# Enel



## Barry (Jan 28, 2008)

We haven't had a bill since the earthquake. Anyone know whats going on?


----------



## bunty16 (Sep 26, 2009)

Enel did not send out any bills after earthquake to all people in L'Aquila, this was to be for 12 months, I am due to return to my home next week, and maybe there will be a bill for me. I have written and e-mailed to ask them, but no response, the locals do not seem worried. I have not been over since November, I suppose if you pay by direct debit they deduct your money soon enough. If you are not in Italy to chase this up, have you got a neighbour who can check your post to see if they have written to you.


----------



## Barry (Jan 28, 2008)

bunty16 said:


> Enel did not send out any bills after earthquake to all people in L'Aquila, this was to be for 12 months, I am due to return to my home next week, and maybe there will be a bill for me. I have written and e-mailed to ask them, but no response, the locals do not seem worried. I have not been over since November, I suppose if you pay by direct debit they deduct your money soon enough. If you are not in Italy to chase this up, have you got a neighbour who can check your post to see if they have written to you.

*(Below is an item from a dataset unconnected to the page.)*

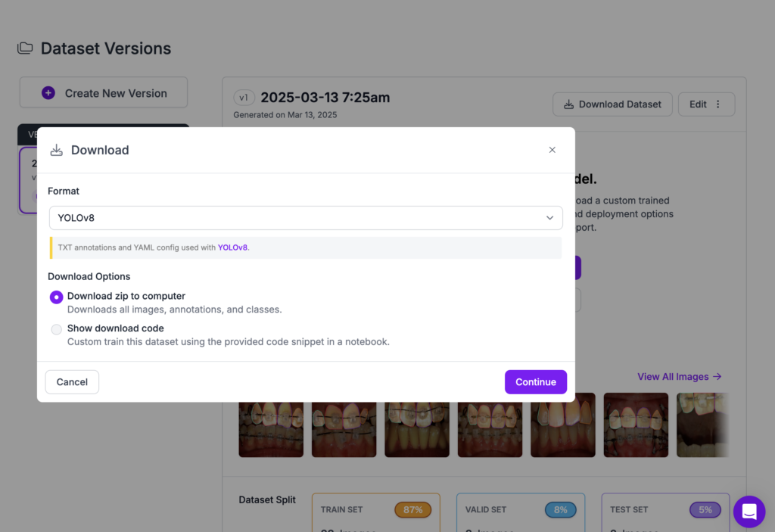
Task: Click the Valid Set 8% badge
Action: (x=560, y=510)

The bank hasn't paid anything since before the earthquake and we've used the house for at least 3 months since then. Enel has our address here in Canada. If we get mail in Italy they usually just give it to the first resident they see as they know I'am related to everyone in the village and as there are only 25 inhabitants it will get to us eventually. I use to be able to see the bill online but it hasn't worked now for a couple of years.


----------